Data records
%%

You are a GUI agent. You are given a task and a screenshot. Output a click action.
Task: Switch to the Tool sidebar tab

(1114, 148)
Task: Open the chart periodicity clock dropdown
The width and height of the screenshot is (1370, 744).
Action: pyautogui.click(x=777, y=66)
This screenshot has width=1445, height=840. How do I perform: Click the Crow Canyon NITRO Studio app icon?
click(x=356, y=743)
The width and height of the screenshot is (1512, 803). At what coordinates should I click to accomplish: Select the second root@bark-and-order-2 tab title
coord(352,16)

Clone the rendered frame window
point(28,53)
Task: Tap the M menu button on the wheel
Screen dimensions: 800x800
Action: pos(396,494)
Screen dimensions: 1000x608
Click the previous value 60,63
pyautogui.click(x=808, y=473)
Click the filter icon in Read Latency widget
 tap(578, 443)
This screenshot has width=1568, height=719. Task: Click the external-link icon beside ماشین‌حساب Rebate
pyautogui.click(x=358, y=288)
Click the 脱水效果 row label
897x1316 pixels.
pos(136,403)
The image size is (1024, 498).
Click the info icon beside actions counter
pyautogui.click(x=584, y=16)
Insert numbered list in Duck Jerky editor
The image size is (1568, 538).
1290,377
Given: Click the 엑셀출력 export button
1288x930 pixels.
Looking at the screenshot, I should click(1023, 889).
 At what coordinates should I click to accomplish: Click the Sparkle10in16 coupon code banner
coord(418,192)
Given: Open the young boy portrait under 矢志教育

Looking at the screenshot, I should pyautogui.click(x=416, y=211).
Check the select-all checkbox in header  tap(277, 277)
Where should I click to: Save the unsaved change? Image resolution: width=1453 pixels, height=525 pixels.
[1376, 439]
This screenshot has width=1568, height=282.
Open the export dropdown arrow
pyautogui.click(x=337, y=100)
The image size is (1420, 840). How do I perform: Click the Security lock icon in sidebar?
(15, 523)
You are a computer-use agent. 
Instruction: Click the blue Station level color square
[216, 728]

%%

Copy all lines of the preceding data that hold the word "agent".

You are a GUI agent. You are given a task and a screenshot. Output a click action.
You are a computer-use agent. 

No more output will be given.